En revanche, une crise des engrais, grave et en pleine accélération, frappe actuellement l'Asie et le Sud global, avec d'importantes pénuries provoquées par les perturbations du transport maritime dans le détroit d'Ormuz, selon l'Organisation des Nations unies pour l'alimentation et l'agriculture (FAO).

Une agricultrice répand de l'engrais sur sa parcelle à Limuru, au Kenya, le 25 mars 2026
Une agricultrice répand de l'engrais sur sa parcelle à Limuru, au Kenya, le 25 mars 2026 AP Photo/Jackson Njehia

La FAO souligne que les régions les plus touchées sont l'Inde, le Bangladesh, le Sri Lanka, l'Égypte, le Soudan et plusieurs zones d'Afrique subsaharienne, où les coûts grimpent, la disponibilité diminue et la menace d'insécurité alimentaire se précise.

L'indice des prix des produits alimentaires publié par la FAO a lui aussi commencé à s'envoler sous l'effet de ces pressions croissantes. S'il suit un panier de produits alimentaires de base, le coût des intrants reste l'un des principaux moteurs de l'évolution future des prix.

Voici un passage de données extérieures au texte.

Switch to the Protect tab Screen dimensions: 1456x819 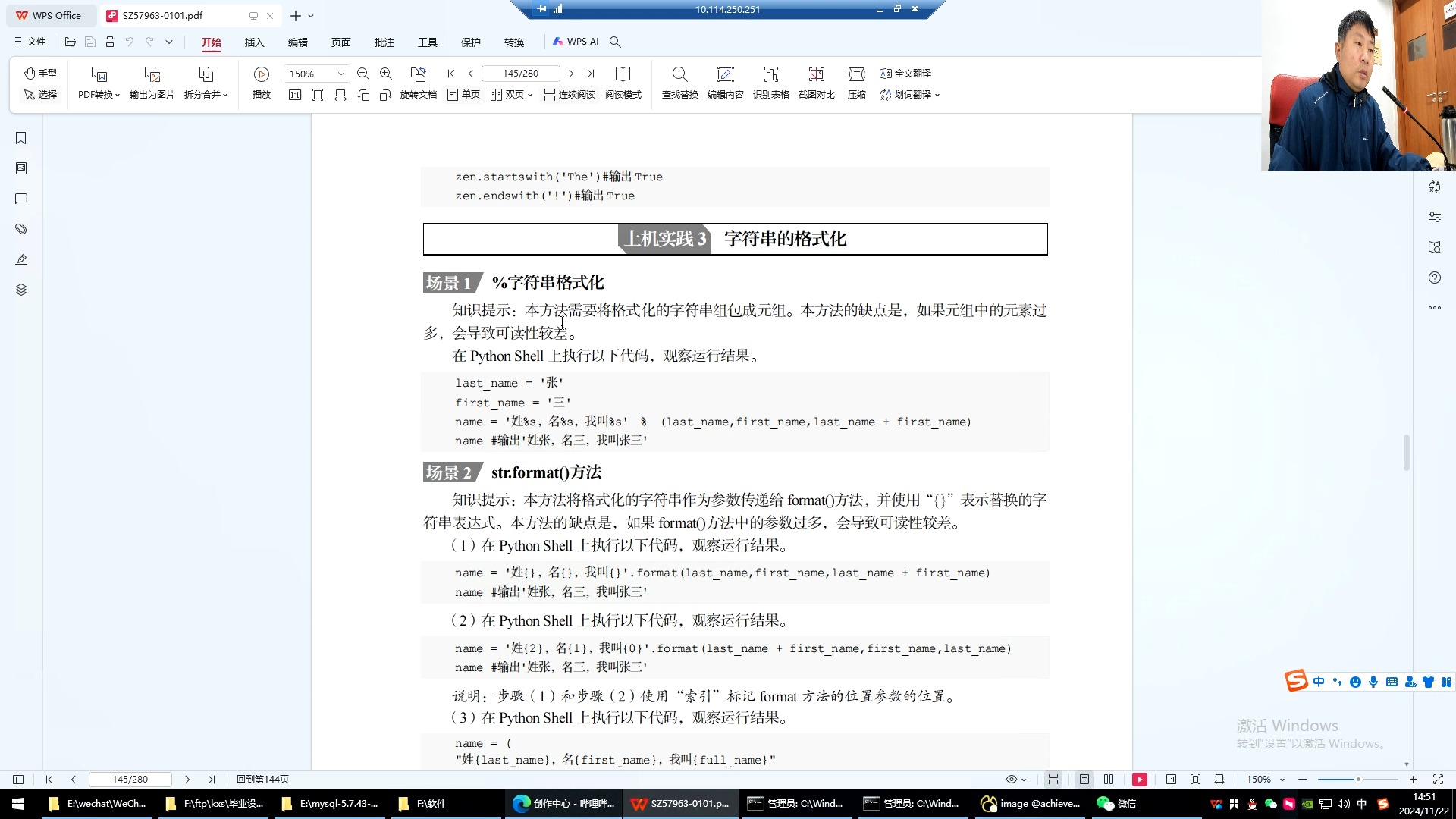point(470,42)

Les analystes soulignent qu'à mesure que les coûts de transport augmentent et que la logistique dans les zones de conflit se complique, le « resserrement » de l'offre d'engrais devrait pousser les prix des denrées alimentaires bien au-delà de leurs niveaux actuels.

Pour de nombreuses économies émergentes déjà confrontées à une forte inflation, ces évolutions pourraient imposer un durcissement de la politique monétaire afin d'éviter une instabilité économique plus large.

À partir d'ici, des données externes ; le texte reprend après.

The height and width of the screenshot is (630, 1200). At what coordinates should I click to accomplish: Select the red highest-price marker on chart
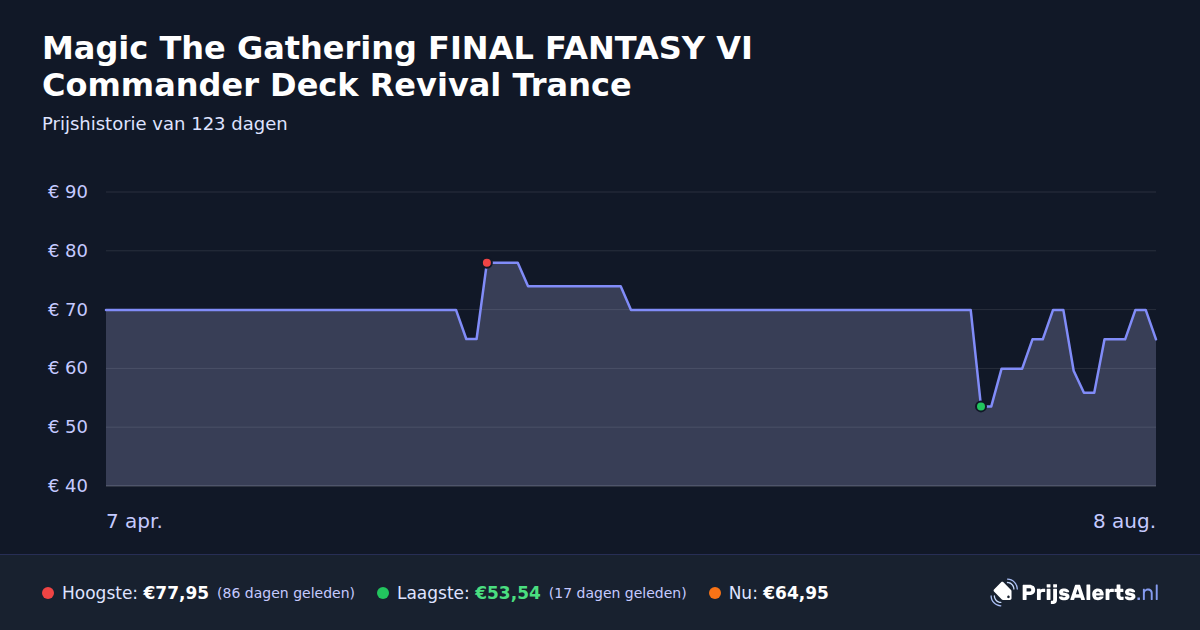[487, 263]
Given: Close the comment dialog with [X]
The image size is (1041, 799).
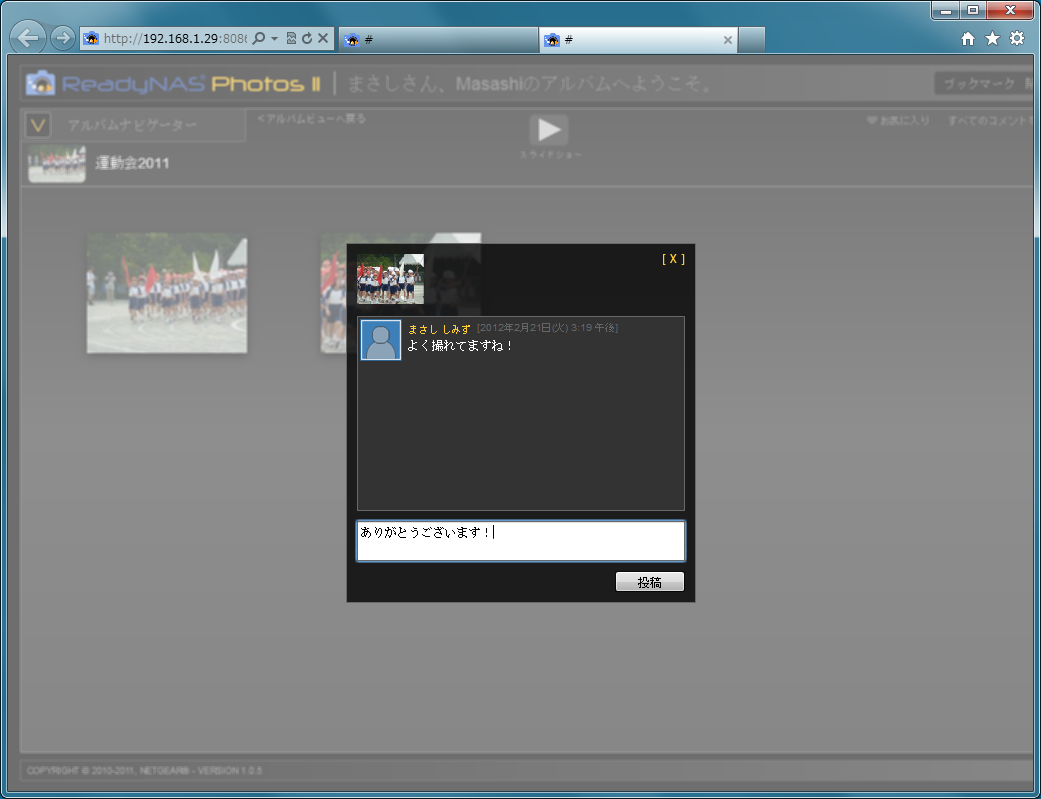Looking at the screenshot, I should coord(673,259).
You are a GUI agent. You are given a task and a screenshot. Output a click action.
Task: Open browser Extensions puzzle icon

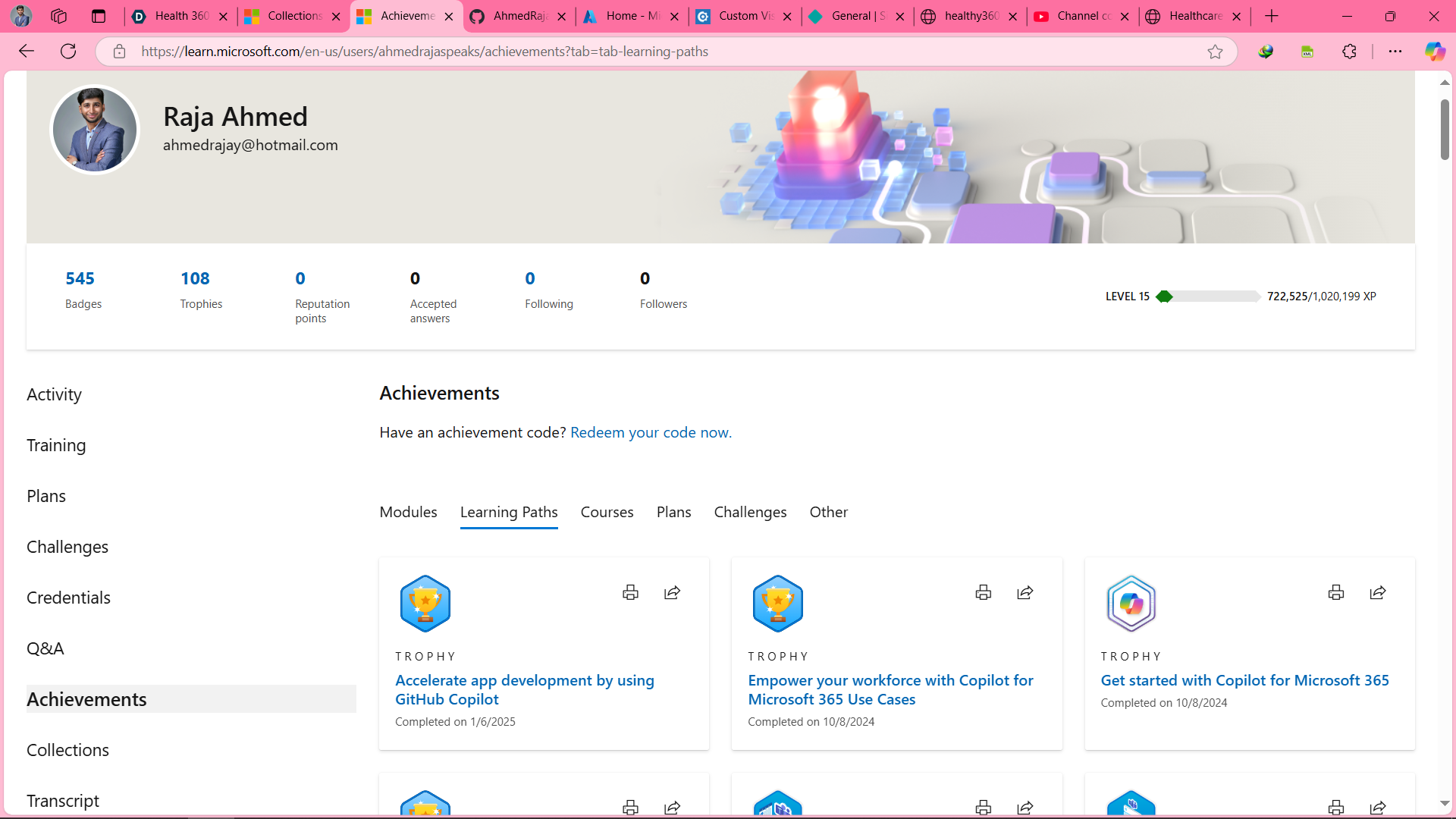[x=1349, y=52]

Le rapport de la Banque mondiale avertit qu'une réduction des apports d'engrais aujourd'hui pourrait entraîner des récoltes nettement plus faibles dans les saisons à venir, prolongeant potentiellement la durée de la crise de pauvreté actuelle.

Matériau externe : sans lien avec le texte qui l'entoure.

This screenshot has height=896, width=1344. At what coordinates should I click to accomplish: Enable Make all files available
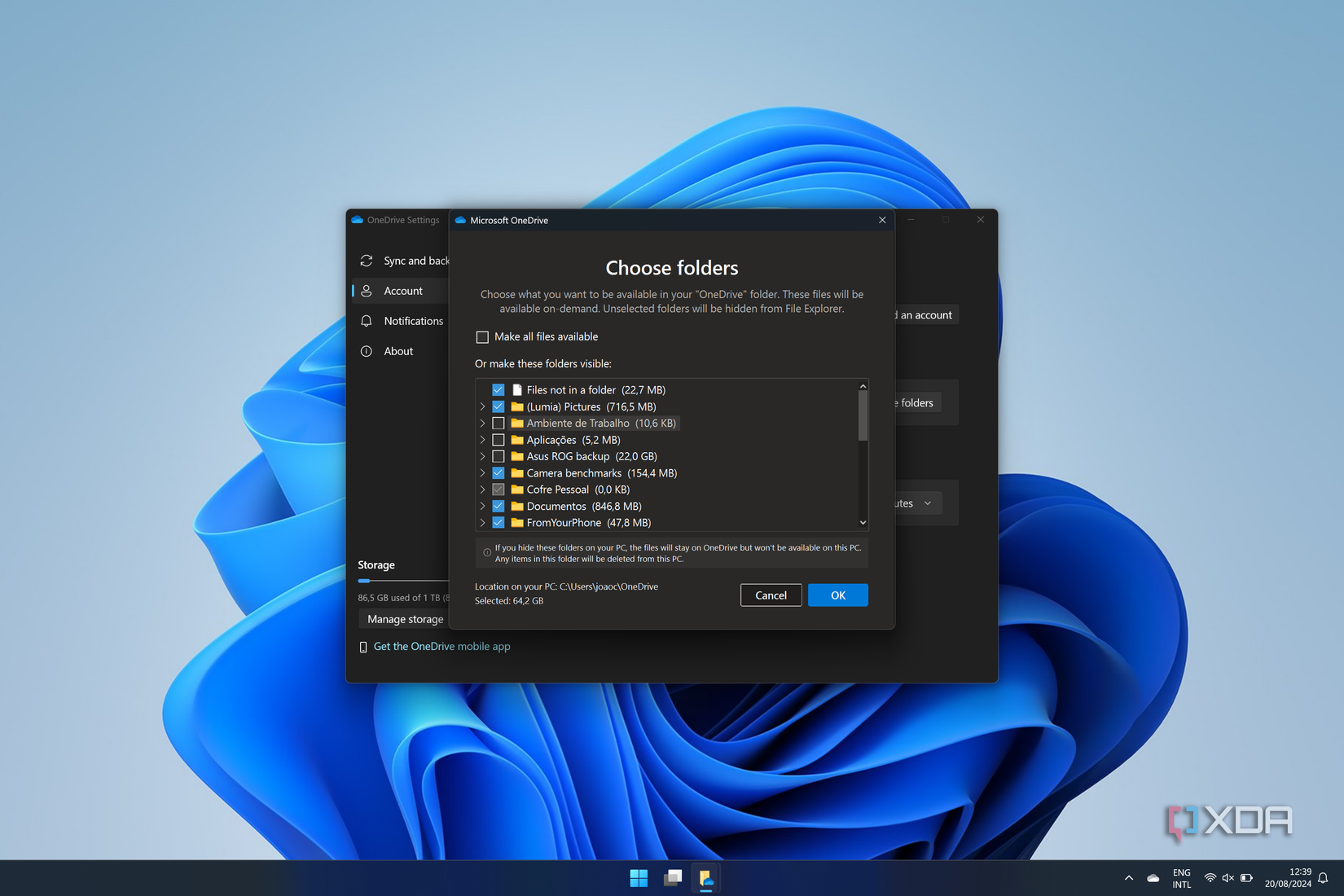click(482, 336)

Alerte en Europe et menace sur les futures récoltes

En Europe, l'inquiétude porte précisément sur les rendements des cultures de l'année prochaine.

Alors que le coût des intrants de production atteint des niveaux records, la crainte grandit que les agriculteurs soient contraints de réduire l'utilisation d'engrais pendant les périodes cruciales de semis.

Des modélisations réalisées par l'International Food Policy Research Institute (IFPRI) indiquent qu'une telle réduction se traduirait presque à coup sûr par des récoltes nettement plus faibles lors de la prochaine campagne, avec un impact direct sur les stocks mondiaux de céréales.

C'est pourquoi, même si l'Europe ne connaît pas actuellement de problème d'approvisionnement en engrais, une action immédiate et coordonnée reste nécessaire pour stabiliser le marché intérieur et soutenir les producteurs européens.

Les ministres européens de l'Agriculture appelleraient ainsi à définir des stratégies pour sécuriser l'approvisionnement en engrais et atténuer l'impact des prix élevés de l'énergie sur le secteur agricole dans l'ensemble des pays de l'UE.

Le porte-parole de Fertilisers Europe a souligné auprès d'Euronews qu'au-delà des stratégies actuelles pour gérer les effets de la guerre en Iran, c'est l'approche même du secteur qui doit être repensée en profondeur.

« À plus long terme, l'autonomie stratégique de l'Europe en matière alimentaire ne peut pas s'arrêter aux exploitations agricoles ou aux rayons des magasins. Elle doit inclure les intrants en amont qui rendent la production alimentaire possible », a-t-il déclaré.

« En amont du prochain plan d'action sur les engrais, nous avons appelé la Commission européenne à reconnaître l'industrie européenne des engrais comme un pilier de l'autonomie stratégique de l'UE », a ajouté le porte-parole.

Comme le met en garde la Banque mondiale, la trajectoire actuelle pourrait déboucher sur un cycle durable de prix élevés et d'offre limitée, frappant de manière disproportionnée les régions déjà touchées par l'insécurité alimentaire.

Sans stabilisation des marchés de l'énergie et rétablissement des chaînes d'approvisionnement en engrais, les effets indirects de la guerre en Iran pourraient se faire sentir dans la chaîne d'approvisionnement alimentaire mondiale bien longtemps après l'apaisement des tensions militaires immédiates.